Were building large-scale generative AI products LLM-based features, retrieval-augmented pipelines, and production-grade model deployments. Seeking a hands-on engineer experienced in PyTorch/TensorFlow, Hugging Face stacks, fine-tuning (LoRA/QLoRA), and MLOps to lead experiments and productionize LLMs.

Key Responsibilities :

- Design, implement and fine-tune LLMs (transformer-based) for NLP and multimodal tasks.

- Build and maintain RAG, vector stores, retrieval pipelines (e.g., LlamaIndex, LangChain).

- Implement fine-tuning workflows : LoRA / QLoRA / full-FT / RLHF experiments.

- Optimize for latency & cost : quantization, pruning, distillation, and model serving strategies.

- Integrate and experiment with APIs (OpenAI, Anthropic, Google Gemini) and local LLM deployments.

- Create robust evaluation pipelines automated metrics, A/B tests, significance testing.

- Collaborate with engineers and researchers, mentor junior team members.

- Implement MLOps best practices : model/version tracking (MLflow/W&B), CI/CD for models, data pipelines (DVC).

Required Qualifications :

- B.Tech / M.Tech / MS in CS, Data Science, or related.

- 6+ years in IT; 3 years focused on AI/ML/Deep Learning.

- Strong Python expertise; comfortable in C++ or other high-level languages.

- Hands-on with PyTorch and TensorFlow; experience with Hugging Face Transformers.

- Experience with LangChain, LlamaIndex, Pydantic, and RAG systems.

- Familiarity converting R code to Python is a plus.
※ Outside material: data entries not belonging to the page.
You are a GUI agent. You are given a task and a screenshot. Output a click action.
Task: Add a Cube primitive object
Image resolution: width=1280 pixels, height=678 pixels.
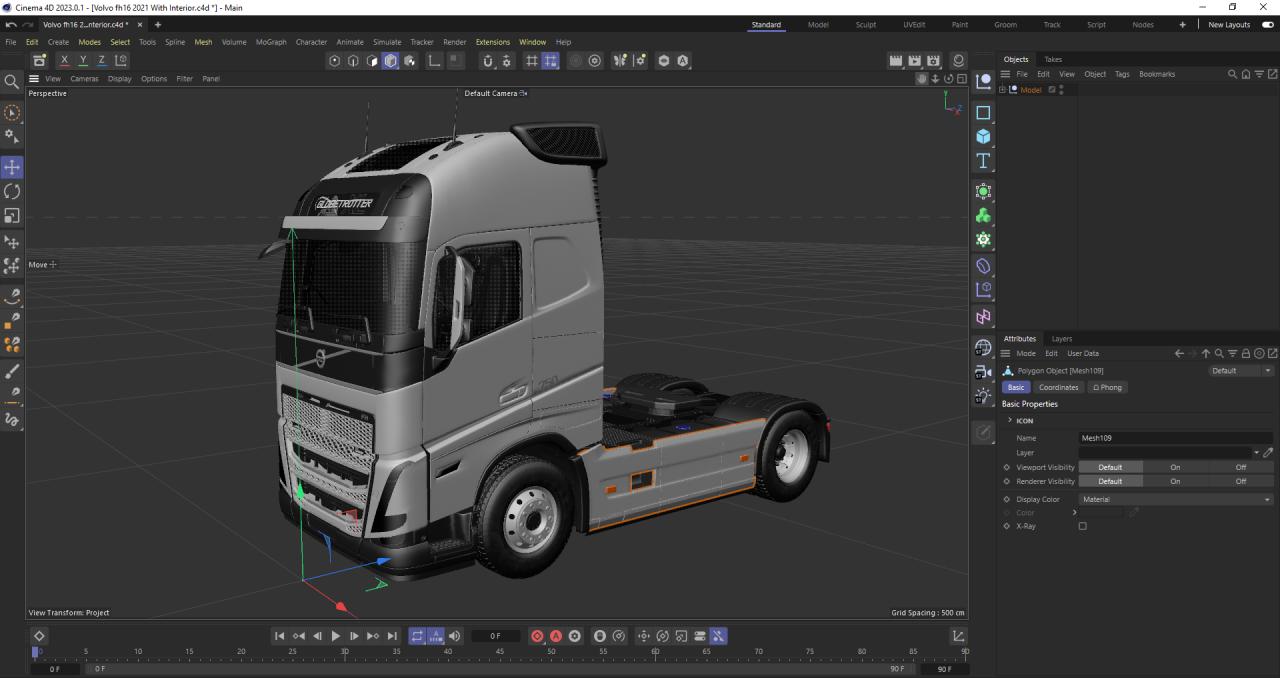coord(983,137)
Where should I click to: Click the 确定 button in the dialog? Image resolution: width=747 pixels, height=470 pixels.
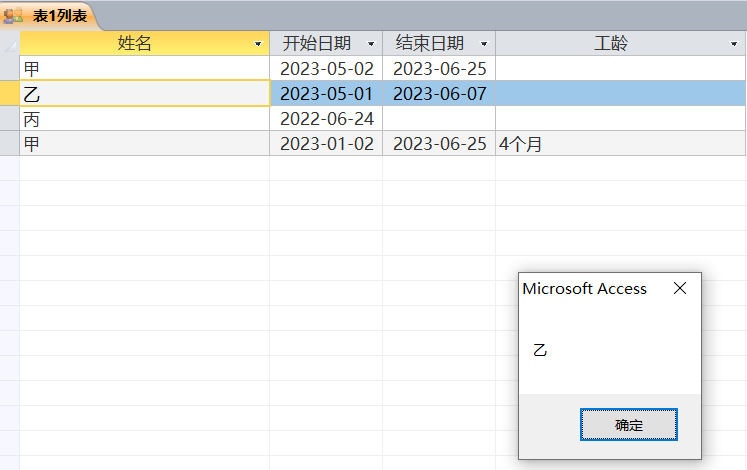coord(628,425)
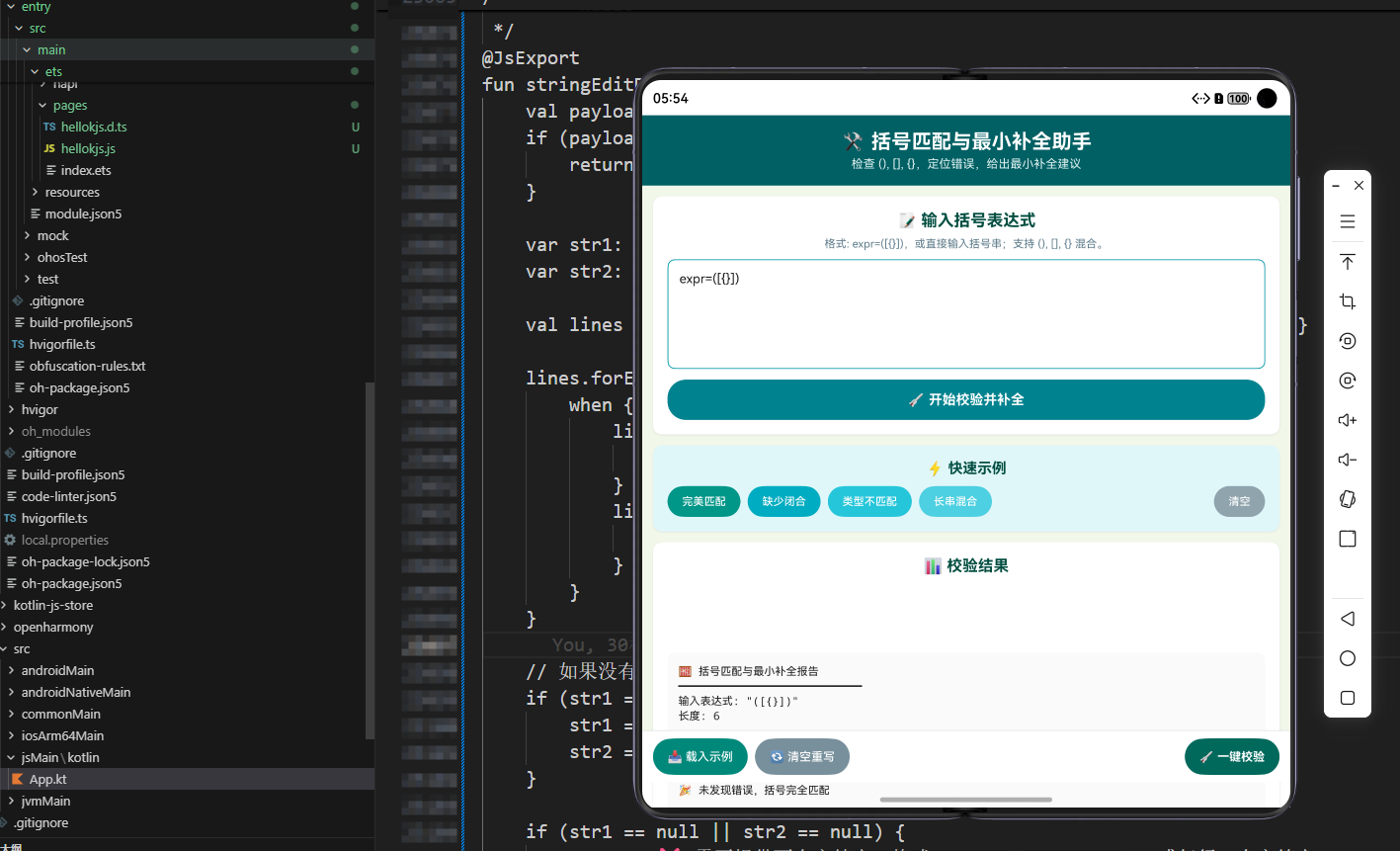The height and width of the screenshot is (851, 1400).
Task: Take a screenshot using the crop icon
Action: (1347, 300)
- Knowledge of SQL and working with relational DBs.

- Experience with model fine-tuning methods (LoRA, QLoRA, RLHF).

- Experience in MLOps : MLflow / W&B / DVC and production deployments.

- Strong communication, collaboration, and project ownership skills.

Preferred / Nice-to-have :

- Experience with GPU clusters (A100s), distributed training, mixed precision.

- Background in latency optimization, ONNX, model quantization toolkits.

- Academic publications or open-source contributions in generative models.

- Familiar with cloud infra (AWS/GCP) and containerized serving (K8s, TorchServe, Triton).